* What you will do
Taking the lines below one at a time, count those with the string "agent" and give the result alone.

___ Available data

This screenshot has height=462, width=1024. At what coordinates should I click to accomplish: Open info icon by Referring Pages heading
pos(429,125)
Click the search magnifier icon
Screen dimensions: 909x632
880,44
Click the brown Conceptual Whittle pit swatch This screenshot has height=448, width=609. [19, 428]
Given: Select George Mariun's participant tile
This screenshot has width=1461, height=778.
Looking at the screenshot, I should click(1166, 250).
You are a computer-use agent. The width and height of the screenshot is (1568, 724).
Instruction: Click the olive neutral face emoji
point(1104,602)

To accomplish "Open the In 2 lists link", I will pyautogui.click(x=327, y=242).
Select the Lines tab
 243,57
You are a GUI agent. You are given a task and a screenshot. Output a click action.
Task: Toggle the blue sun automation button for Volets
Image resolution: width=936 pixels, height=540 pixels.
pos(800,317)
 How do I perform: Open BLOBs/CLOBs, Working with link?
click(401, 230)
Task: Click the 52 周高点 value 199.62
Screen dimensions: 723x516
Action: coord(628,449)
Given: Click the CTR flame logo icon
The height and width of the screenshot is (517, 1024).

______

* Solution
2